I’ve struggled with my weight and relationship with food since I was twelve years old. I remember thinking my mom was the worst person in the world because she thought I needed to lose weight and eat less. She wasn’t wrong, I was at that age where my parents couldn’t play off my chubbiness as baby-fat anymore and my eating habits needed to change. As a girl who had just started puberty and was very uncomfortable about the whole thing, I felt like my mom had just turned against me and was out to destroy my life.
I have always had a problem with overeating. Growing up, I almost always went back for seconds and I always went overboard with dessert. I used to spend a lot of time at our neighbor’s house and they would usually feed me dinner (they were Argentinian and I loved the food they cooked), and then I would go home and eat whatever my mom had made as well. And after eating two meals, I would devour a huge bowl of chocolate chip cookie dough ice cream with lots of chocolate syrup. Looking back on this now, I’m disgusted with how I was able to eat this way. At the time, I saw nothing wrong with it. I just loved food and loved to eat a lot of it.
By the time I was in high school, I was very overweight and unhappy. I hated my body, but I didn’t know how to lose weight. I remember my mom asking our doctor what to do about my weight. All I remember her suggesting was being more active and cutting back on junk food. I wasn’t happy about that at all because I hated gym class and loved junk food. I eventually got into running with one of my friends, but I never really saw any weight loss because my eating habits hadn’t changed.
I didn’t start to seriously dive into losing weight until I was around 20 years old. My mom had seen an article in a magazine about an “ultra low-carb” diet plan. It seemed easy enough, so I tried it out. After 10 days, I ended up losing around 10 pounds. I immediately came to the conclusion that carbs were the enemy. So, for the next couple of years I was either avoiding carbs or hating myself for eating them.

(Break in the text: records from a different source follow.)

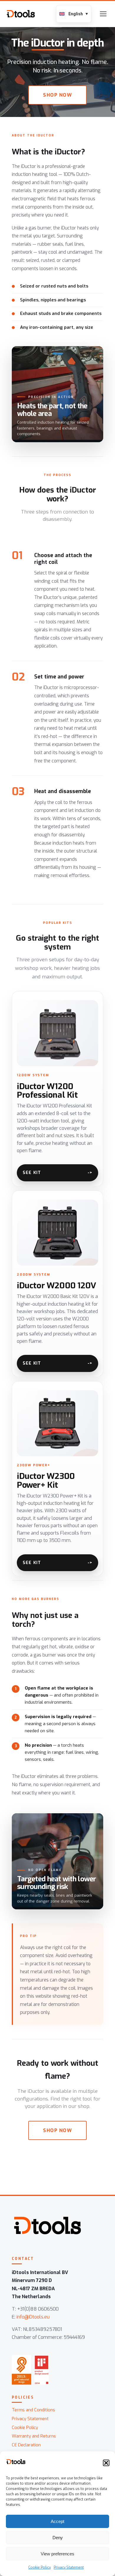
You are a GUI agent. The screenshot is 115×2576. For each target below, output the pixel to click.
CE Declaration (26, 2445)
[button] (106, 2463)
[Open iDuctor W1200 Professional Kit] (57, 1083)
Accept (57, 2521)
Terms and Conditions (33, 2410)
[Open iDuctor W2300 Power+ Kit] (57, 1473)
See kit (32, 1172)
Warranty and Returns (34, 2436)
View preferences (57, 2553)
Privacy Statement (69, 2567)
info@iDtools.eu (33, 2317)
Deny (57, 2537)
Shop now (57, 95)
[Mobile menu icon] (103, 14)
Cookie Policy (39, 2567)
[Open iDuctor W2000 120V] (57, 1278)
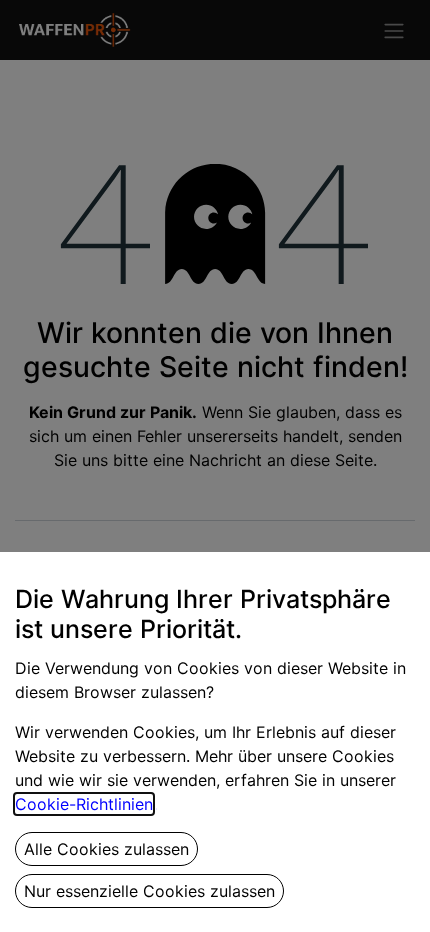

About a year ago, I began dieting and exercising consistently. I followed a high protein, low carb diet and would go for hour long walks 4-5 days a week. I lost about 20 pounds in 4 months and became the smallest I had been in my adult life. I was so thrilled with my results, but then things changed. I became bored of my meals and started eating foods that I hadn’t allowed myself to have in a long time (pizza, pasta, rice, cake, etc) and slacked off with my exercise. I completely fell off the wagon around July and by the time November hit, I was the heaviest I had ever been in my entire life. It took me a couple months of depression, self-loathing, and self-sabatoge to finally come to the realization that I needed to make some serious changes.
Right now, I’m just focusing on making healthier choices. That means instead of eating a pint of ice cream, I’ll have some frozen chocolate covered berries. Instead of ordering a cheesy pepperoni pizza, I’ll make my own healthier version. Since I started eating more nutrient-dense foods, I am feeling so much better. I have more energy and am just in a better mood. I also track my calories through the MyFitnessPal app to help me know that I’m eating enough, and when to stop eating. And I’m working my butt off on my Peloton to get in shape.
Yes, I’m motivated to lose weight, but it has become much more than just that. One of my goals is to be the best version of myself. To me, this means becoming the healthiest version of myself by treating my body with love and respect. Every day that I crave something really unhealthy (like a 24 layer chocolate cake) I ask myself, “is it worth it?” Is it worth the calories, the sugar, the weight gain, the health risks? I think you know the answer.